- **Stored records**
· · · · ·

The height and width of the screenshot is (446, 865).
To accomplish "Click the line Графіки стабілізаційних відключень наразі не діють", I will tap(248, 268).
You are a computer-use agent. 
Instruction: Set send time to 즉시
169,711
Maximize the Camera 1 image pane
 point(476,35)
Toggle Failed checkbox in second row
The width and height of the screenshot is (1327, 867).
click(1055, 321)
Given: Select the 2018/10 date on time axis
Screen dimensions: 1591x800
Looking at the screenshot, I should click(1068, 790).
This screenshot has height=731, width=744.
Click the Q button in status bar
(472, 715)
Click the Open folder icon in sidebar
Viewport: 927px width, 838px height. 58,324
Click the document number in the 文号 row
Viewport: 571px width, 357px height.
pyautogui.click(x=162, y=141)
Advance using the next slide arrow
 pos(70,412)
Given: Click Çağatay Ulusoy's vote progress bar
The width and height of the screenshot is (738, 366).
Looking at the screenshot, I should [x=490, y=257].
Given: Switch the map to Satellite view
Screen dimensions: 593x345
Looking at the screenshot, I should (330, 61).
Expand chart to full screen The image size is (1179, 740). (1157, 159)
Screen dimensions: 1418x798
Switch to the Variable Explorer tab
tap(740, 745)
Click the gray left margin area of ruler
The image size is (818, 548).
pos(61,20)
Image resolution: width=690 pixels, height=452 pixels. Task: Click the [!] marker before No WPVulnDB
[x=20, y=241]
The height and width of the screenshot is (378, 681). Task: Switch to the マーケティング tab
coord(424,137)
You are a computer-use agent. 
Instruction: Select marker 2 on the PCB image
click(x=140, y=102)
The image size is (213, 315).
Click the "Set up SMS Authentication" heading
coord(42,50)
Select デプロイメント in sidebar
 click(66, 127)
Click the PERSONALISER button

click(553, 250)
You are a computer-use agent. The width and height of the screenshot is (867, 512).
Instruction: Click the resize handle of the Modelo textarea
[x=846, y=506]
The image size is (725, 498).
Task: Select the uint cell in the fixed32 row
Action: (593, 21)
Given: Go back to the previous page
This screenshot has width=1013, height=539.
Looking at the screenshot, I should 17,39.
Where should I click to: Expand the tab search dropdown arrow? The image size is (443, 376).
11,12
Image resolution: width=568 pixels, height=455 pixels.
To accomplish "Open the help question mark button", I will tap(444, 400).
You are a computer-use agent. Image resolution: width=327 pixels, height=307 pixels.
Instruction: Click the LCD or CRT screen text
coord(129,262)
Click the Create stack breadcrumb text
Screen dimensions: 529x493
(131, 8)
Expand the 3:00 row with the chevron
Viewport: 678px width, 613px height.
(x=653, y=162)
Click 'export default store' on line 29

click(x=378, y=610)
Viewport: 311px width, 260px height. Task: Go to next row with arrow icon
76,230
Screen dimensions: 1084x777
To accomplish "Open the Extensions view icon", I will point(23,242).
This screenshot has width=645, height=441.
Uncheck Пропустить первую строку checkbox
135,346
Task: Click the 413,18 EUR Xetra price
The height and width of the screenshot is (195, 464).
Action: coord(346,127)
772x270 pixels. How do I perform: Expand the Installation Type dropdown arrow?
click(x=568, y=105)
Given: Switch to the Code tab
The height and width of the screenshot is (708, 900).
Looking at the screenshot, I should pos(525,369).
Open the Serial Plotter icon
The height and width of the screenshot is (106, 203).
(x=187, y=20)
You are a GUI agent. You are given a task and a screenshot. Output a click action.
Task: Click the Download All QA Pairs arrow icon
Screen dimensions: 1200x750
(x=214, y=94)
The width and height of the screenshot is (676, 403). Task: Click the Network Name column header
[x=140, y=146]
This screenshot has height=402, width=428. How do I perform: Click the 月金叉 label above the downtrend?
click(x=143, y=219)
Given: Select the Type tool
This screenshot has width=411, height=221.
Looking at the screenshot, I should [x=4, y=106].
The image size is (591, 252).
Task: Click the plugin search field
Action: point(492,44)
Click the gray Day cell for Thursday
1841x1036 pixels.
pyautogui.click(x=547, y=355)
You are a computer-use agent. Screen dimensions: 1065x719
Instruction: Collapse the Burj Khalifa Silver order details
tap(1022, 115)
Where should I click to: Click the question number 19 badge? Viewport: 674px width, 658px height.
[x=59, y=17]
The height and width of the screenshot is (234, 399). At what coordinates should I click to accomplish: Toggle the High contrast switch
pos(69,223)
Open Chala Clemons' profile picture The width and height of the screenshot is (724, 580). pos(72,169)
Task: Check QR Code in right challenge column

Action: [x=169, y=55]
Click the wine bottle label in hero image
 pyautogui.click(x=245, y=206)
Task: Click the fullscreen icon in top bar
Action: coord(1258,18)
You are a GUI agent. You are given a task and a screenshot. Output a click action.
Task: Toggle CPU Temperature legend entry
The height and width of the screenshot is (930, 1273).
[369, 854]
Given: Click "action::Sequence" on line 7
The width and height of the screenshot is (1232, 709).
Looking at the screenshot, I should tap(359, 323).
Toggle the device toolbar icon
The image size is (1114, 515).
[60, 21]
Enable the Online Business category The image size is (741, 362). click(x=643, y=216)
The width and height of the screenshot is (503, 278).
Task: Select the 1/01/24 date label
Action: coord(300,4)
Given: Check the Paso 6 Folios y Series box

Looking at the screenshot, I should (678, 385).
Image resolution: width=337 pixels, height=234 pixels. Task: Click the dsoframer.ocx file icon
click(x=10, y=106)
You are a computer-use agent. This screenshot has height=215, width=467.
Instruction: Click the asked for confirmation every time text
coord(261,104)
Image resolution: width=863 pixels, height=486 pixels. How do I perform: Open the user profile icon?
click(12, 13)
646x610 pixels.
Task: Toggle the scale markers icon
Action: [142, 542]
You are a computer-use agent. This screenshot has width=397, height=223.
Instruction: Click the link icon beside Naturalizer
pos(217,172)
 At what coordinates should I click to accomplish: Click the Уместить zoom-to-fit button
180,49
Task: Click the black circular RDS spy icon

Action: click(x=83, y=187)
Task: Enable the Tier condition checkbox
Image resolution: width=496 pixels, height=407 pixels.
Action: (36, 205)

· · · · ·

- **Assignment**
The line above containing "Screen dimensions: 1084x777", the line containing "You are a computer-use agent. Screen", and every line between them are to be transcribed exactly; no other line is wanted.

- **Completed exercise**
Screen dimensions: 1084x777
To accomplish "Open the Extensions view icon", I will point(23,242).
This screenshot has width=645, height=441.
Uncheck Пропустить первую строку checkbox
135,346
Task: Click the 413,18 EUR Xetra price
The height and width of the screenshot is (195, 464).
Action: coord(346,127)
772x270 pixels. How do I perform: Expand the Installation Type dropdown arrow?
click(x=568, y=105)
Given: Switch to the Code tab
The height and width of the screenshot is (708, 900).
Looking at the screenshot, I should pos(525,369).
Open the Serial Plotter icon
The height and width of the screenshot is (106, 203).
(x=187, y=20)
You are a GUI agent. You are given a task and a screenshot. Output a click action.
Task: Click the Download All QA Pairs arrow icon
Screen dimensions: 1200x750
(x=214, y=94)
The width and height of the screenshot is (676, 403). Task: Click the Network Name column header
[x=140, y=146]
This screenshot has height=402, width=428. How do I perform: Click the 月金叉 label above the downtrend?
click(x=143, y=219)
Given: Select the Type tool
This screenshot has width=411, height=221.
Looking at the screenshot, I should [x=4, y=106].
The image size is (591, 252).
Task: Click the plugin search field
Action: point(492,44)
Click the gray Day cell for Thursday
1841x1036 pixels.
pyautogui.click(x=547, y=355)
You are a computer-use agent. Screen dimensions: 1065x719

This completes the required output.